> SOURCE TEXT
• • • • • • •
Is an evolution of our capitalist system the biggest force shaping the future of work?

In a recent article, Professor Lynda Gratton, organizational theorist and consultant, argues that we must widen our vision of the forces shaping the future of work. I agree wholeheartedly with Professor Gratton’s assertion. The future of work debate has become dominated by more obvious forces like technological advancement (including AI, robotics and machine learning) and changing attitudes of the younger generations, specifically Millennials (those born between 1981 and 1996) and Gen-Z’s (those born between 1996 and 2010). These are, of course, profound shifts and disruptive technological advancement will undoubtedly transform the world of work beyond recognition, both in positive and less positive ways as is well documented. However, a narrow focus prevents us from broadening the conversation and exploring less obvious forces shaping the future of work.

There has been virtually no press coverage of a force I believe could be at least equally as important as technological change in shaping our future world of work. Our current model of capitalism which has served us well for several hundred years, since the publication of Adam Smith’s Wealth of Nations in 1776, may be reaching the limits of its utility. Despite your political and ideological views, we are deeply indebted to the system. There is little disagreement among economists that living standards have risen significantly since the birth of modern capitalism. Average life expectancy has also risen from around 35 to around 75 years during this time. At the same time, extreme poverty and illiteracy have been reduced to single figures in most parts of the world.

However, there are growing signs that the system is increasingly inadequate for the future and in need of a reset. Wealth distribution is increasingly unsustainable. In fact, 1% of the world’s population now control around 50% of the wealth. As detailed in Thomas Pikety’s book, “Capital in the 21st Century”, the rich are getting richer while the lower earners are increasingly struggling to make ends meet. Debt levels around the world have been rising for the past 50 years and have now reached unprecedented levels. This signals a major burden for future generations who will at some stage need to repay this debt. However, governments wanting to remain in power and capital markets benefitting from growing markets are motivated to keep cheap money flowing. Their aim is to sustain the stability of the current system, even though warning signs are flashing that it’s time for reform.
• • • • • • •
(Word and item position data)
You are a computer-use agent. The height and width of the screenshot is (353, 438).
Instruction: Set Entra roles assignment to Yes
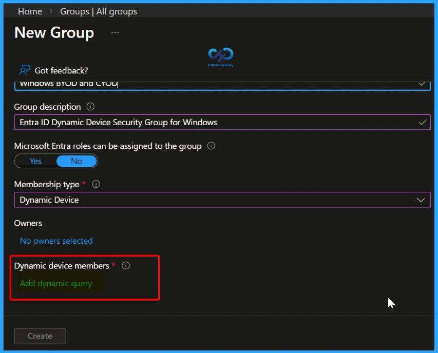tap(35, 161)
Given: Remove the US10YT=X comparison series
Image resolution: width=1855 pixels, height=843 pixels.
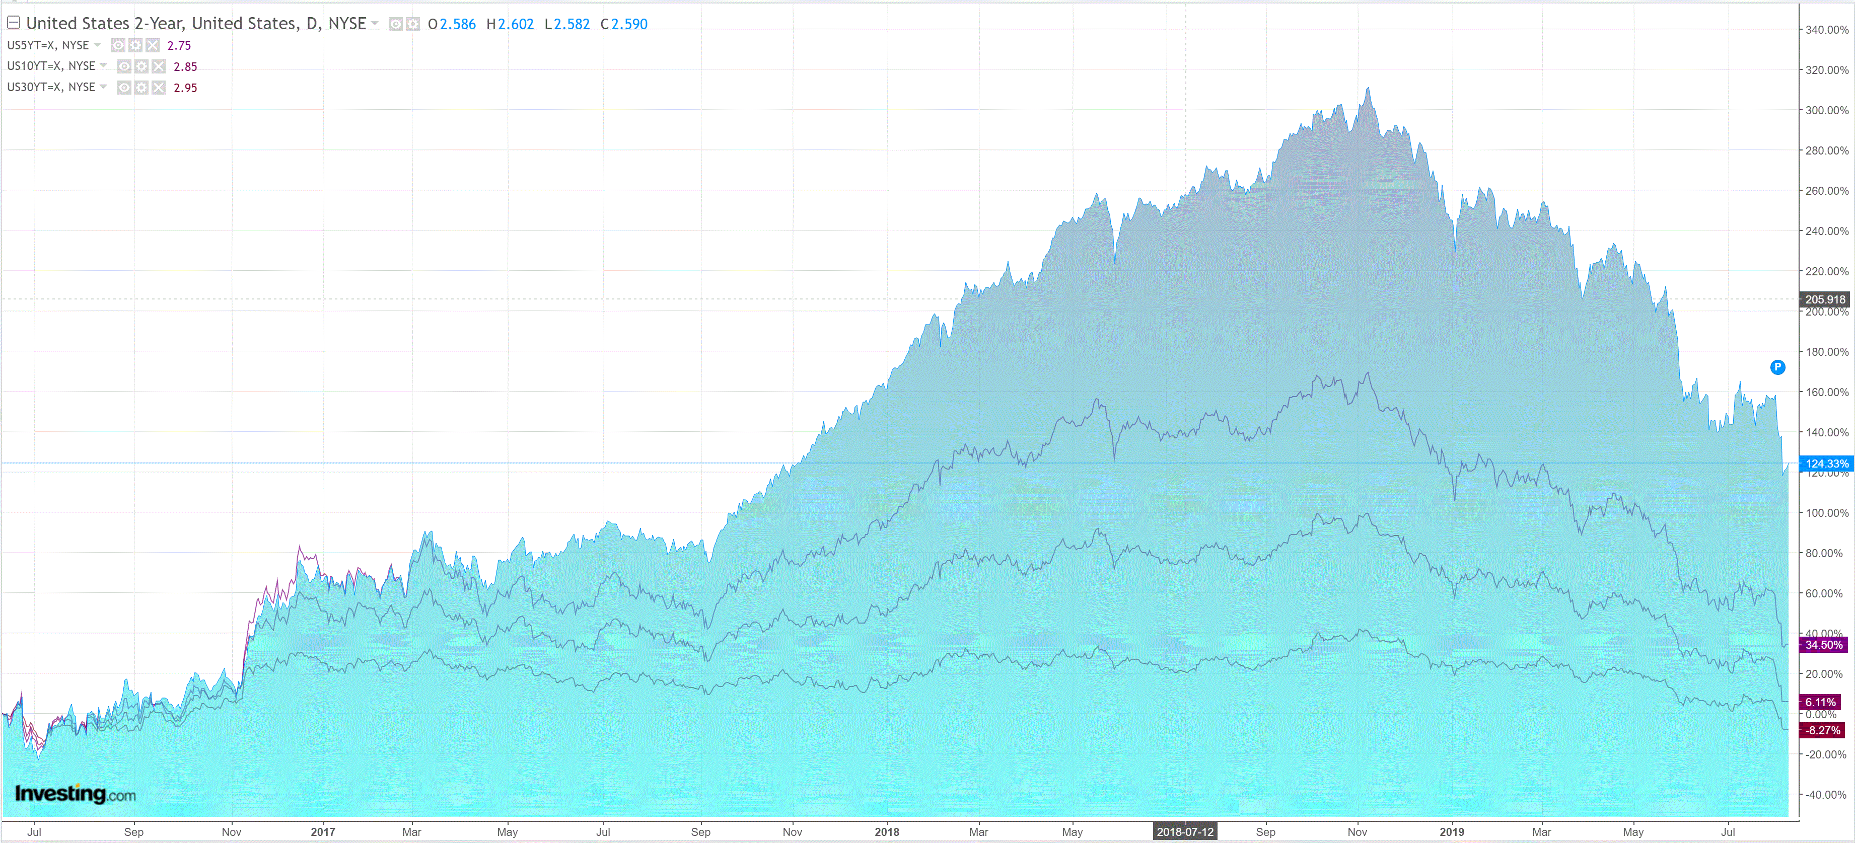Looking at the screenshot, I should point(159,66).
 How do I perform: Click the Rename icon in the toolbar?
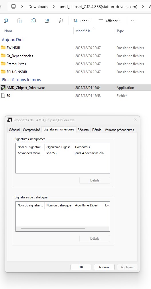coord(33,21)
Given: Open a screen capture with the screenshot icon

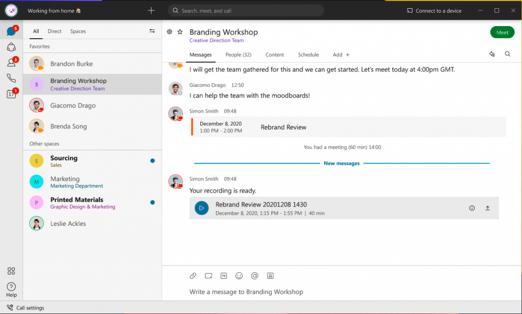Looking at the screenshot, I should tap(208, 275).
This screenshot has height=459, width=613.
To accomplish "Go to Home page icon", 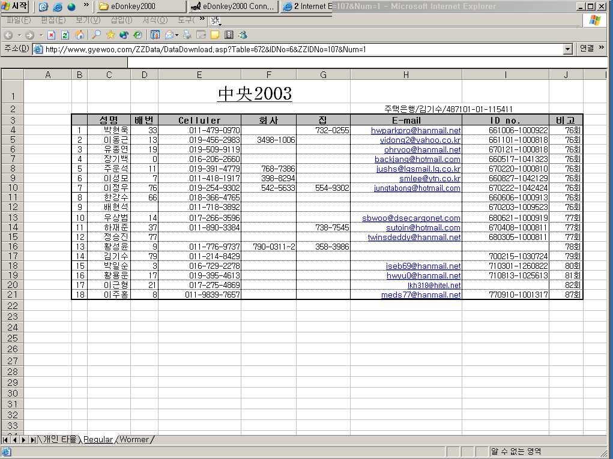I will coord(79,35).
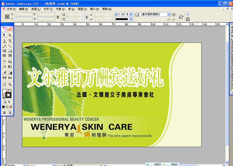Screen dimensions: 233x166
Task: Open the stroke type dropdown
Action: coord(131,19)
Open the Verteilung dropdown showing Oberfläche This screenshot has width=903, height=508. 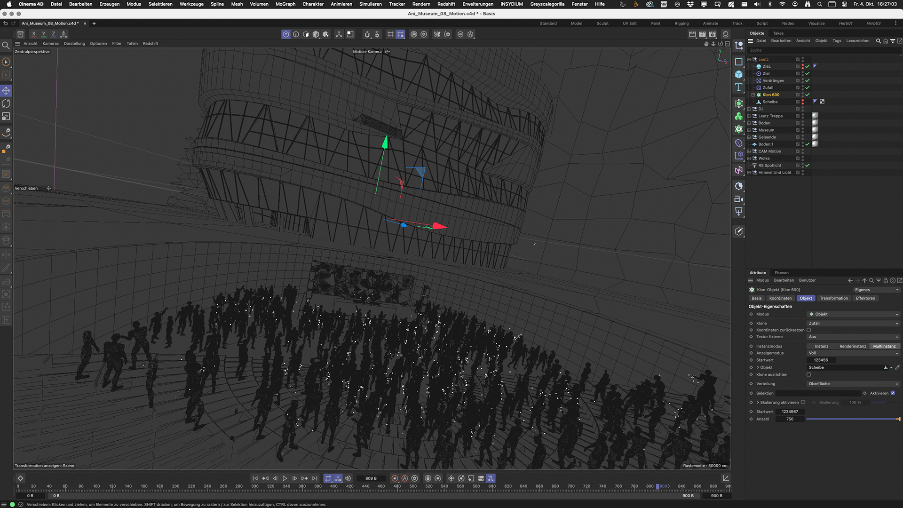click(x=853, y=384)

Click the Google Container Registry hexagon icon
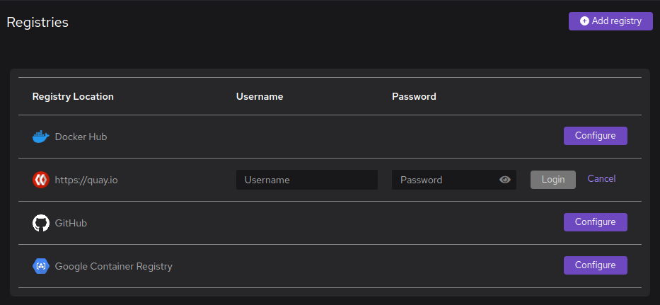(x=41, y=266)
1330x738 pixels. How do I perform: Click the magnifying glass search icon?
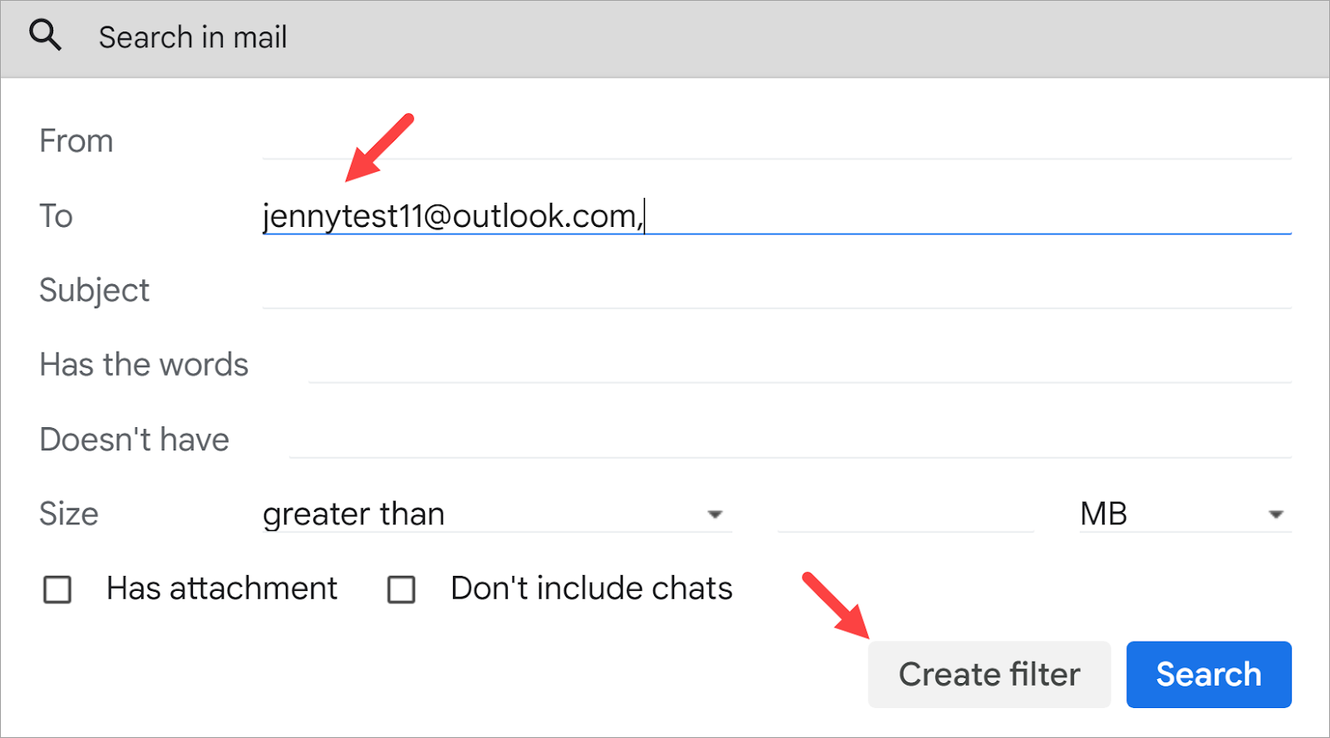pyautogui.click(x=45, y=36)
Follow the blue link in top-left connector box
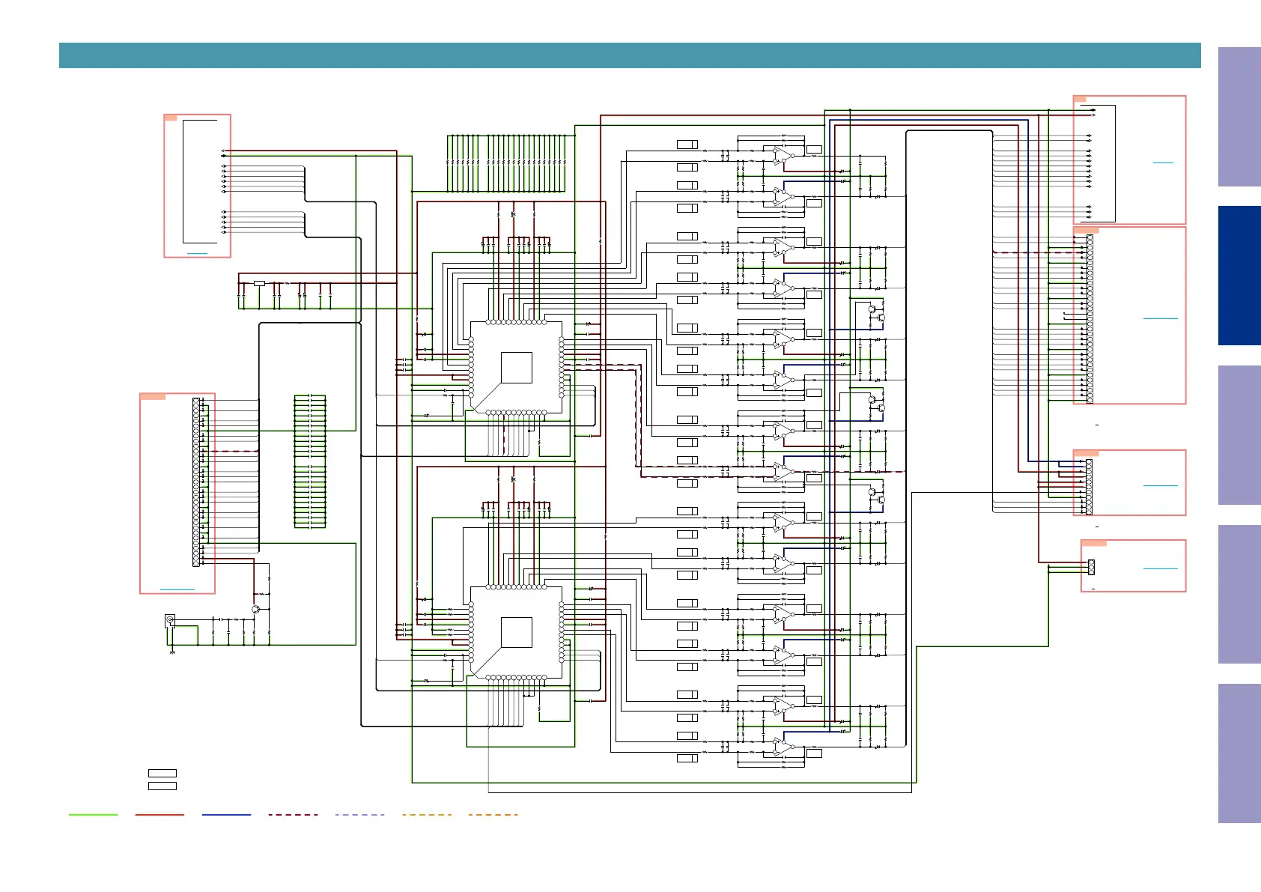 click(197, 254)
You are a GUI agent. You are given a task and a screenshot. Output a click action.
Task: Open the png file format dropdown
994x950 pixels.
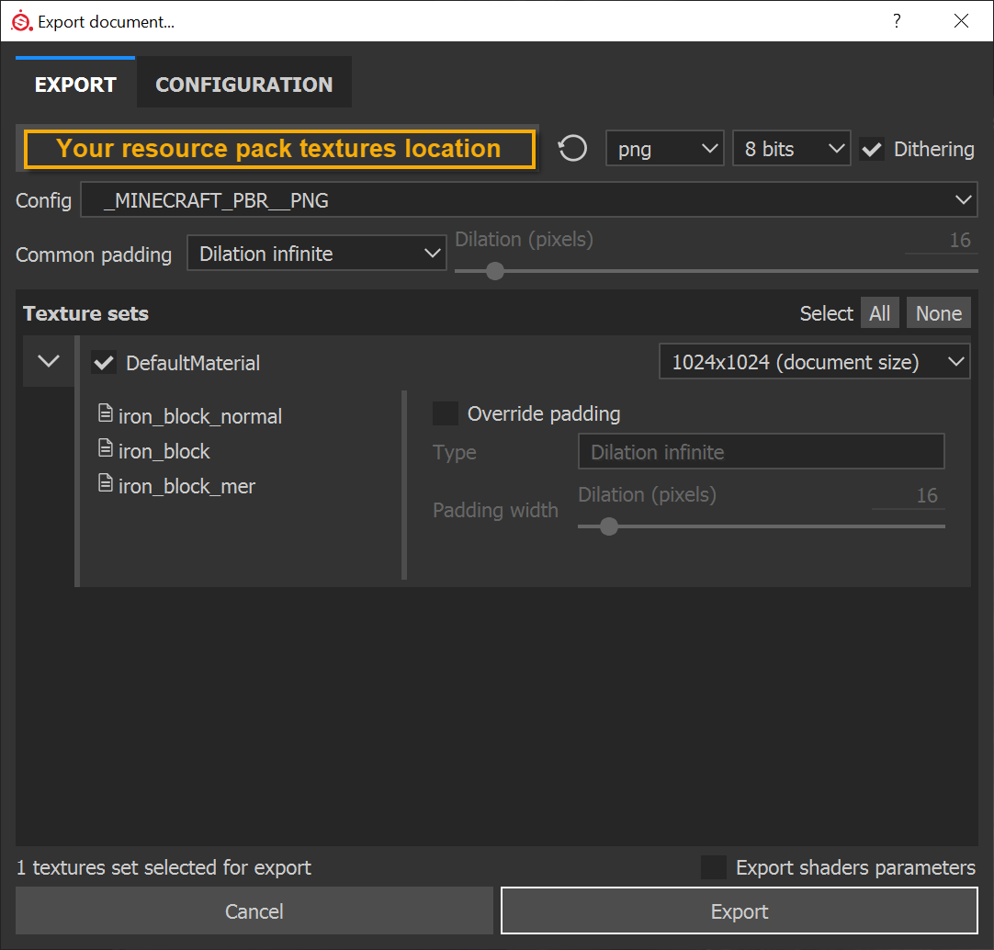click(665, 149)
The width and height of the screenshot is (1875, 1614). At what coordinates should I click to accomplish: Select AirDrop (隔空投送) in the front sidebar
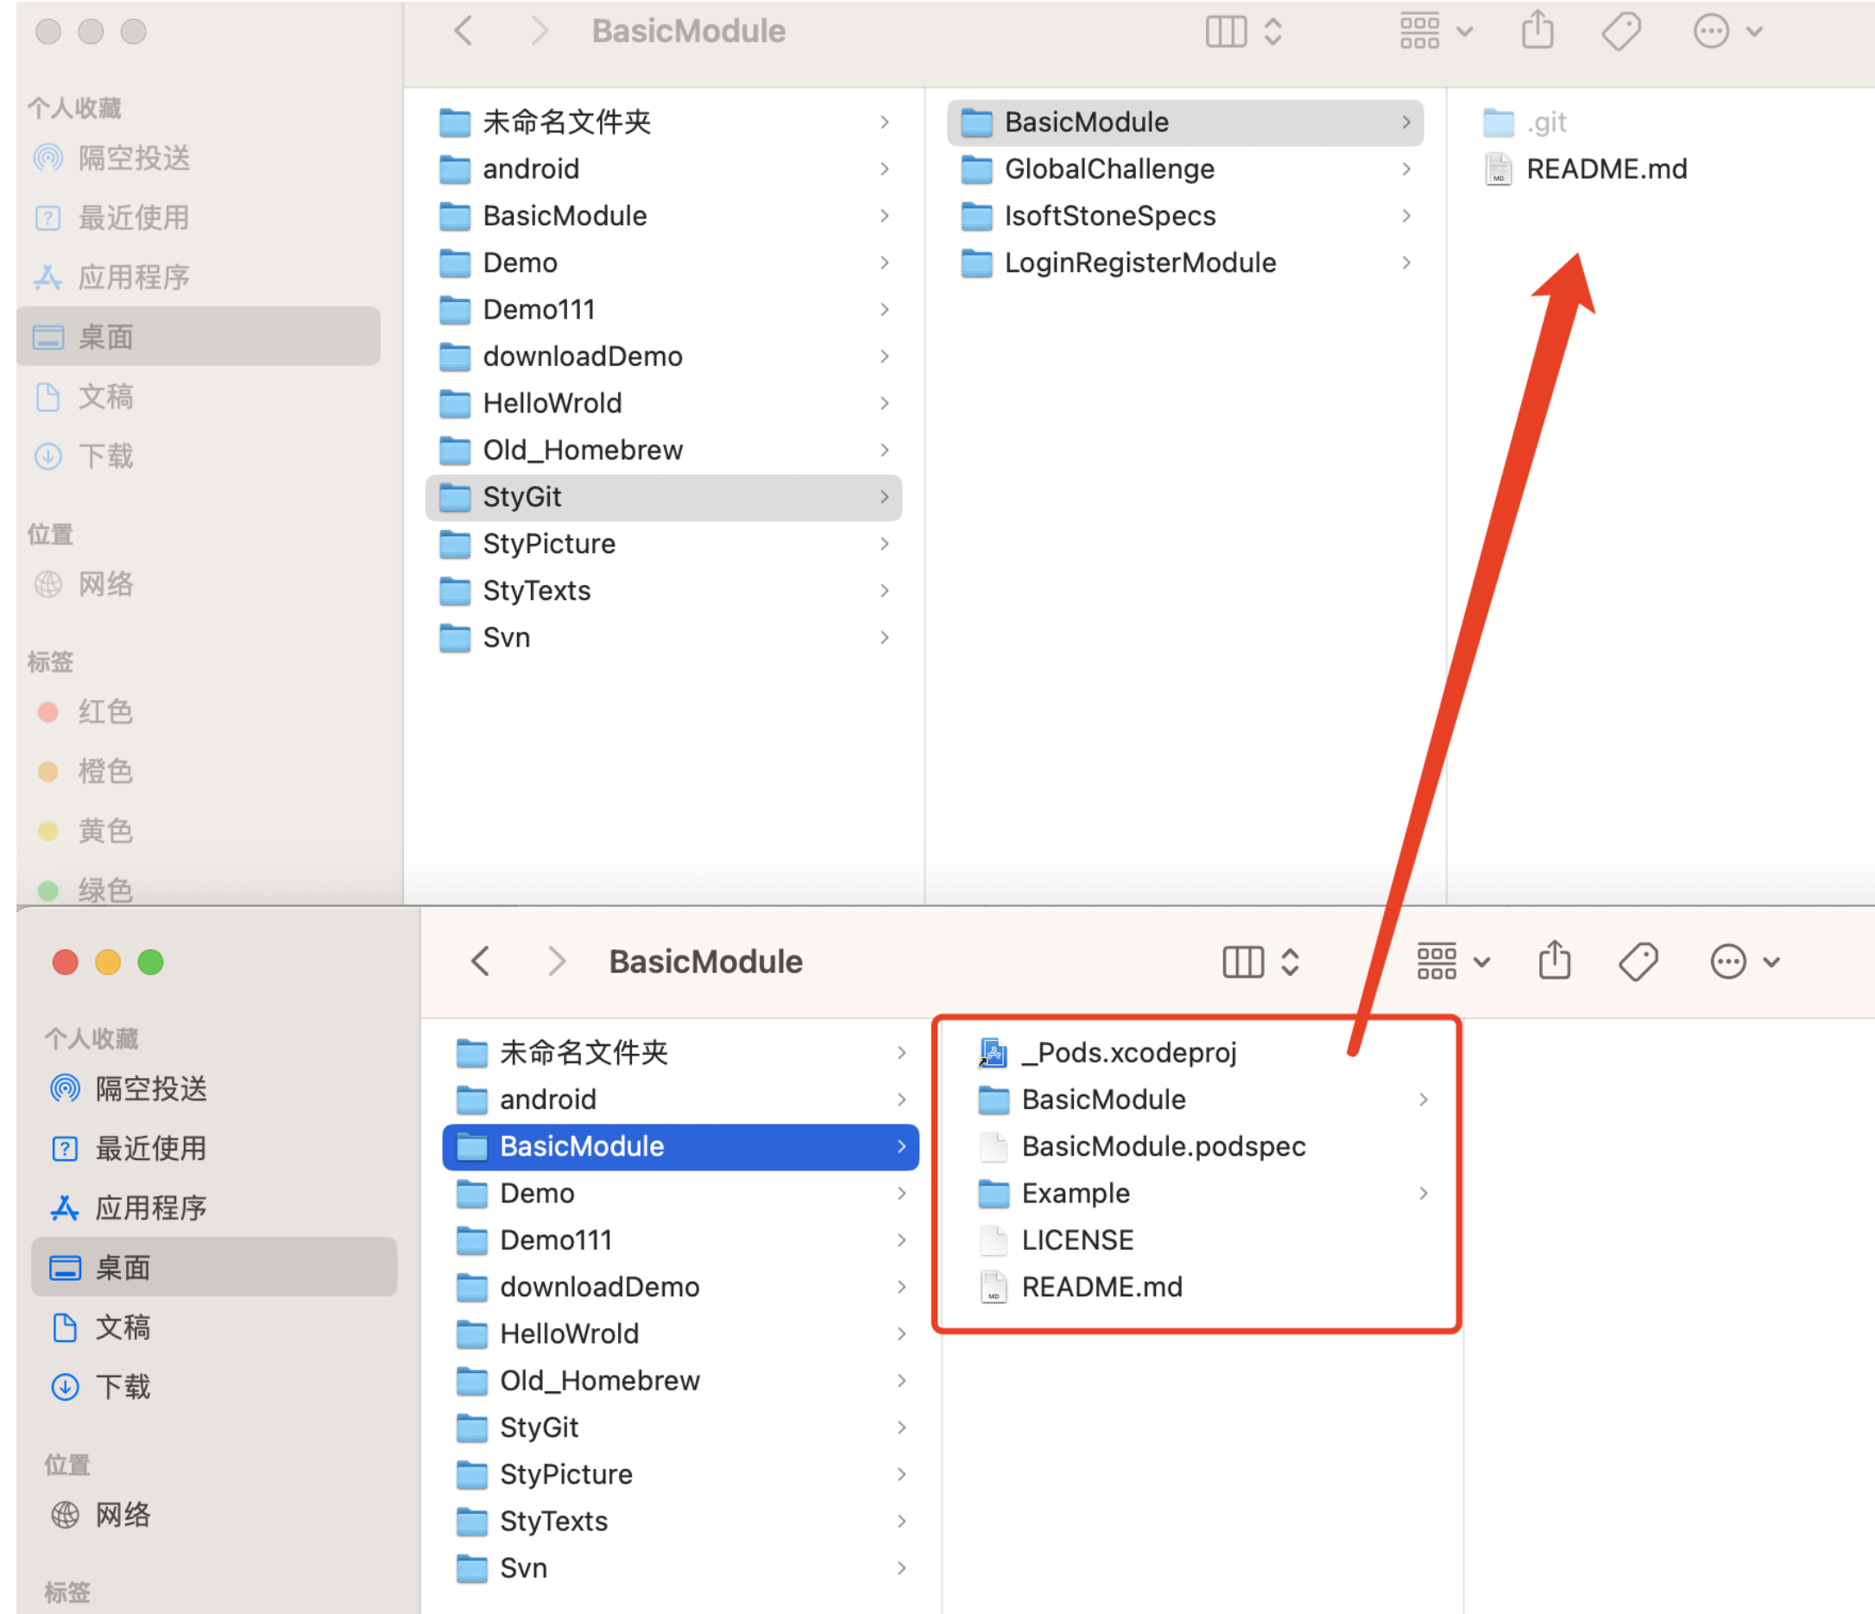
• • • • • • •
> WORK INSTRUCTIONS
a – Answer these questions using the article on capitalism and the future of work:
(i) Between which years were Millennials born, according to the article?
(ii) Average life expectancy rose from about what age to about what age?
(iii) What share of the world's wealth does 1% of the world's population now control?
b – Write the next part of the article on capitalism and the future of work, following on from its final sentence.
The records are separate from the article on capitalism and the future of work.

> RESULTS IN ORDER
a –
(i) Between 1981 and 1996.
(ii) From around 35 to around 75 years.
(iii) Around 50%.

b –
But another force is threatening to disrupt our current model of capitalism. People are starting to see the enormous environmental and planetary costs of the shareholder and profit-creation ‘machine’ people have built. The planet is warning at alarming levels and carbon emissions are causing major health problems. The plastic pollution problem is reaching crisis proportions, damaging our oceans and environment irreparably. And deforestation is destroying the worlds ‘lungs’. It’s now not only the middle and lower earners that are questioning the current model of capitalism. Owners, investors and the wealthiest among us are starting to wake up to the fact that if you squeeze assets and resources too hard for ever-great returns, you risk killing the golden goose. People at all income levels around the world are increasingly worried about the state of our planet and the damage the current system is inflicting on our environment and wellbeing. They are concerned not just for their own health and wellbeing, but also for the future of their children and grandchildren and the type of world they will inherit.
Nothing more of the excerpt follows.